Bu ülkede çok ilginç arkadaşlar var, Avrupa ile iyi geçinmek adına “özümüzden” vazgeçmeye hazırlar... O kadarla da yetinmiyorlar; “HER YAPTIĞIMIZ HATTA VARLIĞIMIZ İÇİN” özür dileyelim noktasındalar...
Sevgili dostlar, orada, burada, şurada değil, bu zihniyette olanlar her yerde yüzyıllardır varlar, ve malesef her yerde her zaman olabilirler...
Bu noktada özellikle son dönemde “AB uyarlaması” bazı arkadaşları görünce bunlara ve özellikle kamuoyuna karşı bazı tespitler yapmak istiyorum...
1- Medeniyetimiz AB gibi “Yunan-Hıristiyan” sentezi değildir ve asla o etkiye girmeyecektir! 2- Medeniyetimiz ve coğrafyamız ÜMMETİMİZ, MİLLETİMİZ dinamikleri ile “kendi özümüzü” yansıtır ve AB içinde “eritmeye” çalışanlar hava alırlar!
3- Türkiye Cumhuriyeti, bu coğrafyanın “direği”, mazlumların “garantisi”, “kimsesizlerin kimsesidir”! AB gibi “hasta adam” için feda etmeye çalışanların sonu hüsran olacaktır!

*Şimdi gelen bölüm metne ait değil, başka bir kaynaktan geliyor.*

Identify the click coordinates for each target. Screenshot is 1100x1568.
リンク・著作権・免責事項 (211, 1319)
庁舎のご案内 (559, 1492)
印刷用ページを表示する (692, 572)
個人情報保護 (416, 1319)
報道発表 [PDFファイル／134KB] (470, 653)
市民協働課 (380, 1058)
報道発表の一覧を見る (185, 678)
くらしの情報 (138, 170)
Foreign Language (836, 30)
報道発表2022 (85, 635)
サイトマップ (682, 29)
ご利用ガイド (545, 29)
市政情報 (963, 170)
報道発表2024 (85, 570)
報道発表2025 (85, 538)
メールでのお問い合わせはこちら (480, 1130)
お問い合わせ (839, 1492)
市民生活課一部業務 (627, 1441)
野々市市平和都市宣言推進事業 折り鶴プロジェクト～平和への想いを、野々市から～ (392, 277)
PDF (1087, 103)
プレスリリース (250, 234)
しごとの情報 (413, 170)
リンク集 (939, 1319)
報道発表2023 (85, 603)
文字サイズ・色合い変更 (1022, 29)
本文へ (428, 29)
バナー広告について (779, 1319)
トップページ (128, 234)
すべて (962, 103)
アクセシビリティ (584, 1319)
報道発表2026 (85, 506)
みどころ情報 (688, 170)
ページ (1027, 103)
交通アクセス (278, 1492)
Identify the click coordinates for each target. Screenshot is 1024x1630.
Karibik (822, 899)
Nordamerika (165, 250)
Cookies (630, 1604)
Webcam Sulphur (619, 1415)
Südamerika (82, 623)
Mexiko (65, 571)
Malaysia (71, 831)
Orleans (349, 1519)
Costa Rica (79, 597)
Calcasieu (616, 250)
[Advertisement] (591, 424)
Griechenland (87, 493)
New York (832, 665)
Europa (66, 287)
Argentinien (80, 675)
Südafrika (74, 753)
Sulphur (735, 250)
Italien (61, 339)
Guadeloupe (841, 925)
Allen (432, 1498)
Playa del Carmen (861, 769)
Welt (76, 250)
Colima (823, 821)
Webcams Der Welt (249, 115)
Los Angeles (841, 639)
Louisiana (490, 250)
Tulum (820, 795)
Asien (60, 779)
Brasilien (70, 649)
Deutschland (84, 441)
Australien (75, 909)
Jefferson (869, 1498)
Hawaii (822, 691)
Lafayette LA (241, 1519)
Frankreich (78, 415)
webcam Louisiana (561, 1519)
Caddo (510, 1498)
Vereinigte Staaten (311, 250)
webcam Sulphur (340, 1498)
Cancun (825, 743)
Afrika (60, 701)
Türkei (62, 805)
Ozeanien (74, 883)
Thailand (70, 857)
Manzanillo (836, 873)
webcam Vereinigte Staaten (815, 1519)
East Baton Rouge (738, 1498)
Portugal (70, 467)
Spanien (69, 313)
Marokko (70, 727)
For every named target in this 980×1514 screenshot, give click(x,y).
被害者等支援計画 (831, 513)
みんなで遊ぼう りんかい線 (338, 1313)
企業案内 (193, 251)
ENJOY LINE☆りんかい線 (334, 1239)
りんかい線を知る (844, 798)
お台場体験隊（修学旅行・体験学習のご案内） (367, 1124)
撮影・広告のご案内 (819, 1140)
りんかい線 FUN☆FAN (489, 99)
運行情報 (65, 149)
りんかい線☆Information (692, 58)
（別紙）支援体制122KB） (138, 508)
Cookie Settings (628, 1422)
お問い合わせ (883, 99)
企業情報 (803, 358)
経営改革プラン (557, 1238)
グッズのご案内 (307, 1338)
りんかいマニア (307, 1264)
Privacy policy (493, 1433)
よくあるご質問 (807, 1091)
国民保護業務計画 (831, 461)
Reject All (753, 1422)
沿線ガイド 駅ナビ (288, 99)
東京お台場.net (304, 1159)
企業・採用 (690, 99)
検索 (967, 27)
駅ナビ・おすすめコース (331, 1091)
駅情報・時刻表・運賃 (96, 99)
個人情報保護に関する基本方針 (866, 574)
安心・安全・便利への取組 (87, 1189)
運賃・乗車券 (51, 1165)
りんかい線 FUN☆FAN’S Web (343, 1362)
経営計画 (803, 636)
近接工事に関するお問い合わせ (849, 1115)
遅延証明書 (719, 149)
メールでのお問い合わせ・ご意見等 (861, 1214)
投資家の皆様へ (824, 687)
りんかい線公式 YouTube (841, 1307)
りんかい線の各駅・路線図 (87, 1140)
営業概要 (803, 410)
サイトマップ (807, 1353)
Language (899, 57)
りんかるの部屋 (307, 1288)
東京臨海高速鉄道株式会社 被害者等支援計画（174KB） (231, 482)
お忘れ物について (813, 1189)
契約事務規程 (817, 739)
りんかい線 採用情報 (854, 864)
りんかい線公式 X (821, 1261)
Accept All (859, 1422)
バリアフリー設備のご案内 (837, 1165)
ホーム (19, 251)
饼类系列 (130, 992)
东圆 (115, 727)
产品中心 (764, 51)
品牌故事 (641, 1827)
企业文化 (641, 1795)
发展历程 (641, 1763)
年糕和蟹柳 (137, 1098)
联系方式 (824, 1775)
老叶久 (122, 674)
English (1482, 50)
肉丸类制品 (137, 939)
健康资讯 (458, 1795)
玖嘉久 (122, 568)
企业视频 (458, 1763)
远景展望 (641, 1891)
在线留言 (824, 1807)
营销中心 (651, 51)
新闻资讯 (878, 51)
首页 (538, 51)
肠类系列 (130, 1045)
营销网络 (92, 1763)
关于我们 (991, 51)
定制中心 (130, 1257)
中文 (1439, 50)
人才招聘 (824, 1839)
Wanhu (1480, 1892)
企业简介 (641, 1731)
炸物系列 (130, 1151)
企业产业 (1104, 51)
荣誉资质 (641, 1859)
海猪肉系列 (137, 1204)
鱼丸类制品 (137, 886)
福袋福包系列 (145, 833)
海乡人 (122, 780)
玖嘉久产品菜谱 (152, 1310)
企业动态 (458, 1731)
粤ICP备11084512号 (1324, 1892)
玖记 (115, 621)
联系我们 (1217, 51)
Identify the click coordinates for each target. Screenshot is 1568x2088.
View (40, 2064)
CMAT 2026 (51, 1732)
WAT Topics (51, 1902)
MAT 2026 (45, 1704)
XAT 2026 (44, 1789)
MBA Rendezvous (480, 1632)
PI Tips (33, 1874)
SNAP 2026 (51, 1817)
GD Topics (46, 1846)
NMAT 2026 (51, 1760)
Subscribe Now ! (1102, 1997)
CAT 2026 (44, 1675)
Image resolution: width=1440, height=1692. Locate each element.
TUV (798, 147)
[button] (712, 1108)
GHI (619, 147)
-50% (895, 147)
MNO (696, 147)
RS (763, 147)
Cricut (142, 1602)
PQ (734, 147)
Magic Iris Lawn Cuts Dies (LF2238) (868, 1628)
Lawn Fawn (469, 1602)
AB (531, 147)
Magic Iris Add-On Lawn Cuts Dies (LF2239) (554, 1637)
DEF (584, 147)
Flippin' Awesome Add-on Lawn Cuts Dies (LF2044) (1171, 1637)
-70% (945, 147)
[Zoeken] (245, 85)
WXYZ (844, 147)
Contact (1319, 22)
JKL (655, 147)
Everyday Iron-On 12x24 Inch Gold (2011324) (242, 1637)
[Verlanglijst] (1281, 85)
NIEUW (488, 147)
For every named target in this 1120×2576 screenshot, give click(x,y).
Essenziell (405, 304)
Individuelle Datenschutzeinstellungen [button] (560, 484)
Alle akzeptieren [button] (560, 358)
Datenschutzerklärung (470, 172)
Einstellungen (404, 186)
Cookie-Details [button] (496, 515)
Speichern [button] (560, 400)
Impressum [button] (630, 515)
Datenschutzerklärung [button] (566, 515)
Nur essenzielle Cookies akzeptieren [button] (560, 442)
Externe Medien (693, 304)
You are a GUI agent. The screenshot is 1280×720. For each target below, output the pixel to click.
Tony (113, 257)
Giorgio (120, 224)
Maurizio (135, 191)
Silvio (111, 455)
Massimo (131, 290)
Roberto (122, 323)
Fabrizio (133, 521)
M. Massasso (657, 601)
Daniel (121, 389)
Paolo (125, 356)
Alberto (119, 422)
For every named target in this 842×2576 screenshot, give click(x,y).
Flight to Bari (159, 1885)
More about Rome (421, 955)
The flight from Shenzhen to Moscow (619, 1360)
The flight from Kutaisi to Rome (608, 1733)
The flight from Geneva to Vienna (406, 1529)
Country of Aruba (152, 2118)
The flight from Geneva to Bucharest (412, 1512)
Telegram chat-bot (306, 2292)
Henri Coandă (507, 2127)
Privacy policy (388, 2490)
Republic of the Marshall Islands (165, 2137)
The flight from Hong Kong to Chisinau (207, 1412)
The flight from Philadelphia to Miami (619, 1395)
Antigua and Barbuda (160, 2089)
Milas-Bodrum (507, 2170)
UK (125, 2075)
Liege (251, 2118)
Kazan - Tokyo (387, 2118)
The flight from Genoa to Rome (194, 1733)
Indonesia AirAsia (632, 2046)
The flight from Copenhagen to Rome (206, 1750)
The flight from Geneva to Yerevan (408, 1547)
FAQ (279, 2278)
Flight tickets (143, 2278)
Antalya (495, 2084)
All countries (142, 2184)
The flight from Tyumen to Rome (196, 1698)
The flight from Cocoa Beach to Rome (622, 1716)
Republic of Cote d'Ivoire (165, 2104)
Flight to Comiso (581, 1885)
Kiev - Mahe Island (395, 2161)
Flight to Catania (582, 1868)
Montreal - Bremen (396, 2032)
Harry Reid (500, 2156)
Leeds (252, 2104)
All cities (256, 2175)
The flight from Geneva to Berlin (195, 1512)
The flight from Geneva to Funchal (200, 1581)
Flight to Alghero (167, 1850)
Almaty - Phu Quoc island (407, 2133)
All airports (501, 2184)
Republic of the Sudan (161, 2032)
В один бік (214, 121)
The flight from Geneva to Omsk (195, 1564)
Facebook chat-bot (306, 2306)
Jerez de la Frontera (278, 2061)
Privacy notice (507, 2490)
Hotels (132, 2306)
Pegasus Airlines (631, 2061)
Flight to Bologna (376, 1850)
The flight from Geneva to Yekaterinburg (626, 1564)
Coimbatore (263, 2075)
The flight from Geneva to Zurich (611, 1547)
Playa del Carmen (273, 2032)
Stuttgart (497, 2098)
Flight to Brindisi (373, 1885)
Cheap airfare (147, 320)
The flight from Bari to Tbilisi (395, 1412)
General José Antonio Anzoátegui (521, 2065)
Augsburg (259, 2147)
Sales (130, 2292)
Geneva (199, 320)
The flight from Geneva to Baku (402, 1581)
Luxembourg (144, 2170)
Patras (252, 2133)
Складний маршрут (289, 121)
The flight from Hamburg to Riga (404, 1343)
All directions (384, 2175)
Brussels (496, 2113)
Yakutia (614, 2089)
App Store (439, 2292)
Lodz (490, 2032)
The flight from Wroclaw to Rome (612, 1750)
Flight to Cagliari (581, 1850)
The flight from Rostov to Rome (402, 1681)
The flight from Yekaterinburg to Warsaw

Sevgili dostlar, bu tespitler sonrası “KIBRIS’a vizeyle gitmek” isteyenlere ve yukarıda tarif ettiğim arkadaşlara ve özellikle yabancılarla iyi geçinmek için YOK SAYILMAYI “dünya ile entegrasyon” sananlara, birkaç çift sözüm var; AB’nin kapısında beklemek için Kıbrıs’ta ne dileyeceğimiz bir özür, ne de ödeyeceğimiz bir kuruş tazminat var... Analarımızı, babalarımızı, kardeşlerimizi katledenlere karşı yaptığımız harekatın sonuna kadar arkasındayız ve bunun için boynumuzu eğecek tek bir gerekçe bile olamaz... Bu yolda şehit olan ecdadımızı şanla, minnetle, özleyerek anıyoruz... Rahat uyuyun, bu canlar bedenden çıkmadıkça “medeniyet dediğin tek dişi kalmış canavar”, NE KADAR DEVŞİRİRSE DEVŞİRSİN, bizi yere baktıramaz...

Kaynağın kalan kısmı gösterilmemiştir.